Austrian artist and composer

Volkmar Klien (born 1971) is an Austrian composer, artist and music educator who works in electroacoustic and instrumental music, installations, software and performances. His work combines traditional musical practices with technology and sound exploration.

== Early life and education ==
Volkmar Klien was born in 1971 in Hollabrunn, Lower Austria, and grew up in Vienna. He studied composition at the University of Music and Performing Arts Vienna and philosophy at the University of Vienna. Between 1997 and 2002, he lived in London, where he completed a PhD in electroacoustic composition from City, University of London.

== Career ==

=== Academic and research roles ===
Klien has held research positions at the Royal College of Art in London, the Austrian Research Institute for Artificial Intelligence (OFAI), and the University of Music and Performing Arts Vienna. Since 2015, he has been a professor of composition at the Anton Bruckner Private University in Linz, Austria.

=== Curatorial work ===
From 2009 to 2020, Klien curated electronic music at Alte Schmiede in Vienna. His curatorial work included the Stromschiene series of experimental music events.

== Artistic work ==
Klien's work includes electroacoustic and instrumental music, installations, software, and performances.
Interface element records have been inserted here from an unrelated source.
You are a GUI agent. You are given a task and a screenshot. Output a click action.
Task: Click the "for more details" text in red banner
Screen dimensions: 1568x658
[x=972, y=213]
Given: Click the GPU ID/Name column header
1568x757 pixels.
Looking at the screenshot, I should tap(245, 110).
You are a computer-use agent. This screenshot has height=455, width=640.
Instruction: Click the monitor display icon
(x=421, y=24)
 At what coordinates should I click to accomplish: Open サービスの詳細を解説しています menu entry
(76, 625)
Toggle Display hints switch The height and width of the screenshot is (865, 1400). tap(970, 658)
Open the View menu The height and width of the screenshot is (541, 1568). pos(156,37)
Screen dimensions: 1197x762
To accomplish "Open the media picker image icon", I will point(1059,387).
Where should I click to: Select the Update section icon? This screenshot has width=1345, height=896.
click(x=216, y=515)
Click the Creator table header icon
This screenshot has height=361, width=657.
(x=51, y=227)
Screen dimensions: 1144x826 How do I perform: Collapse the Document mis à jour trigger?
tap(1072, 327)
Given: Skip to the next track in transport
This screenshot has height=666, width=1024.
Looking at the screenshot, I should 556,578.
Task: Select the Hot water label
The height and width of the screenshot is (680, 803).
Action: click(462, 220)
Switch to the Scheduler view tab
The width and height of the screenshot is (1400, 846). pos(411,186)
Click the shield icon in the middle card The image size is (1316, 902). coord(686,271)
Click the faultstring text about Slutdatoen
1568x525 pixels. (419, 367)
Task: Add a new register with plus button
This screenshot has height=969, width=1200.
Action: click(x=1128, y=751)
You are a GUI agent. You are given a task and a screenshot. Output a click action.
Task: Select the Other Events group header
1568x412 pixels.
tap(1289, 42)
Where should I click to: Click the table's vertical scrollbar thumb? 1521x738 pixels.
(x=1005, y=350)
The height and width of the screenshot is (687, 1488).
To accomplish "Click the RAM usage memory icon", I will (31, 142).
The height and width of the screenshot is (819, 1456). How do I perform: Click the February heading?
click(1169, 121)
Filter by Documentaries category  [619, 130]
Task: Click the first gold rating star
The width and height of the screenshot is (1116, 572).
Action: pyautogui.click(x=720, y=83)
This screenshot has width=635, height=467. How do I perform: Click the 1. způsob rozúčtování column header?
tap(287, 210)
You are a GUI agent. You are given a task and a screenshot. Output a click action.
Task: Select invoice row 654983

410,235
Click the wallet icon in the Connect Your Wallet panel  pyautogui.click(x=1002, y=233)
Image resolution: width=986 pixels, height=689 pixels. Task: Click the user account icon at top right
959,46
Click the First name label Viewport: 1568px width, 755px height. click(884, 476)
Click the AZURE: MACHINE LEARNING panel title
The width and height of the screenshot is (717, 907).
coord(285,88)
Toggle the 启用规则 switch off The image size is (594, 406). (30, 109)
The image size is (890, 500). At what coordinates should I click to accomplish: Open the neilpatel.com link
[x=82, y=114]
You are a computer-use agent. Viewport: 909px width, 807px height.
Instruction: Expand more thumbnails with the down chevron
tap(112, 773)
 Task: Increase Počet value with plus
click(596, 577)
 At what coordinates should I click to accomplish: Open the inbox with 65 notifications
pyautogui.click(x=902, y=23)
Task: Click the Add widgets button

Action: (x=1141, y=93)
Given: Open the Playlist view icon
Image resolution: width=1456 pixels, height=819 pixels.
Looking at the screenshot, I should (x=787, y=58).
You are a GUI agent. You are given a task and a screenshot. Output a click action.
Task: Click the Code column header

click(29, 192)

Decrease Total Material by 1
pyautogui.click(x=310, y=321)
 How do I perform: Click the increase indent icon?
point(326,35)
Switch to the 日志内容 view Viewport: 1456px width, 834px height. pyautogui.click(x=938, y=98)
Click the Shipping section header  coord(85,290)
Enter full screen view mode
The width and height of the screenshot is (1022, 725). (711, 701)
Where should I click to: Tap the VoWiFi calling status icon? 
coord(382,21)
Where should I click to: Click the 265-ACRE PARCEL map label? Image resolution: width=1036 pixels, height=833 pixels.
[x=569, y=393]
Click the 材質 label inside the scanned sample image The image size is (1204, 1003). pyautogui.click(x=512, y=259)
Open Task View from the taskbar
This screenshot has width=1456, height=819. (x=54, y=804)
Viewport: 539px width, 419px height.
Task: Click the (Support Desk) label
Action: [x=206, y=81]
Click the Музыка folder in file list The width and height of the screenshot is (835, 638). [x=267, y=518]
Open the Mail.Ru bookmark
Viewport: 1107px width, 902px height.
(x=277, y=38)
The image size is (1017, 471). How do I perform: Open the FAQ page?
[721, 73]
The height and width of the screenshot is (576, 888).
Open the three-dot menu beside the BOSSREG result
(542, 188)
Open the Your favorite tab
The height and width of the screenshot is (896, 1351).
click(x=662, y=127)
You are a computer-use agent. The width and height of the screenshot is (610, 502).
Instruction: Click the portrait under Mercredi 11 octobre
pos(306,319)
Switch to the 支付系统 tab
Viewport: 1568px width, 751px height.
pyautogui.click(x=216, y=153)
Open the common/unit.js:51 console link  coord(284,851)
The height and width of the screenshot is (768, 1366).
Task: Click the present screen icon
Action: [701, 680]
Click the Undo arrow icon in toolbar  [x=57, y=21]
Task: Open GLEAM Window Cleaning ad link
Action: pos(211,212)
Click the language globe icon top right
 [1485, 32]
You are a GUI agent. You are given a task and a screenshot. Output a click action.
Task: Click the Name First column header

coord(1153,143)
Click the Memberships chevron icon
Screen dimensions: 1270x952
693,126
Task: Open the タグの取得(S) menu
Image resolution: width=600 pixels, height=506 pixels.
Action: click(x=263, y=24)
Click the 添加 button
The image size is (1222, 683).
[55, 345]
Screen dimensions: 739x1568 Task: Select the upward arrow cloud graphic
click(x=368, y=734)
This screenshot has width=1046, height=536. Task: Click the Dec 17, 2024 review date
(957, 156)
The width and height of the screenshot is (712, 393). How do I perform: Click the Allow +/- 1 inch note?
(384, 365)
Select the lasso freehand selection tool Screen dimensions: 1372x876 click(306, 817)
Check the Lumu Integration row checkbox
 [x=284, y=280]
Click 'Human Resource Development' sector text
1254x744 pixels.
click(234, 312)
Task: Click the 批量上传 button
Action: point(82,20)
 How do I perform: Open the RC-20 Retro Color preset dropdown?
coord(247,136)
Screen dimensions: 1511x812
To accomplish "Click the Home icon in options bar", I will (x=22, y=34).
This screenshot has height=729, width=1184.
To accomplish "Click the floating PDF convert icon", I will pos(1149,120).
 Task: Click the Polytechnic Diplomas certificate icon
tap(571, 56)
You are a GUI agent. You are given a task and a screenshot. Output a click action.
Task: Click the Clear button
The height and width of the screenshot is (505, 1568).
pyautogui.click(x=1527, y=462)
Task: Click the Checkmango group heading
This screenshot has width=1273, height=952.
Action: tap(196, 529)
His projects include:

- Nodding Dog (2001), a full-length ballet for Volksoper Wien, premiered on December 20, 2001, with choreography by his brother Michael Klien.
- Multi-channel electronic sound works for the Experimental Media and Performing Arts Center (EMPAC) in Troy, New York, including collaborations in 2009 and 2010.
- Aural Codes, an installation using London's radio sphere as an interactive exhibition space.
- A mixed media installation for Transitio_MX in Mexico City, acoustically surveying landscapes.
- The Stellas: A Fugue for Day Players (2025), a multichannel film featured at the Spring/Break Art Show.
- Are the Birds Happy?, an interactive performance with artists Simon Lee and Eve Sussman.

Klien collaborates with his brother Michael Klien, a choreographer, on projects performed at venues including ZKM Karlsruhe, Ballet Frankfurt, and the New Museum in New York City.

=== Media and broadcasting ===
Klien has contributed to several projects for ORF Kunstradio, including Gemeinsam stark / zusammen schwach (2018). From January to May 2021, he co-hosted the Ö1 podcast Die Klien-Brüder: Neue Musik im Härtetest with his brother Peter Klien, discussing contemporary music in an accessible format.

== Artistic approach ==
Klien's work combines traditional musical practices with technology-based sound exploration. His work addresses themes such as automated music and postdigital instrument design, focusing on the intersection of technology and contemporary musical practices.

== Awards and honors ==
Klien has received awards including:

- 1995 Gustav Mahler Kompositionspreis (Klagenfurt).
- 2002 Max Brand Preis for Electronic Music.
- 2009 Honorary Mention at Prix Ars Electronica.
- 2013 Niederösterreichischer Kulturpreis for Media Arts.
- 2017 Medienkunst-Preis der Stadt Wien.

== Discography ==
- Capital Must Accumulate, Löwenhertz
- Mahd im Berg, Löwenhertz
- Variations in Air Pressure, Aufstieg AV
- Start - Ziel - Siege, Aufstieg AV
- Lockerungen, Aufstieg AV
- Strom, Aufstieg AV
- VLCLEL, Aufstieg AV

== Personal life ==
Klien works with his brothers, Michael (choreographer) and Peter (satirist), on various artistic and media projects.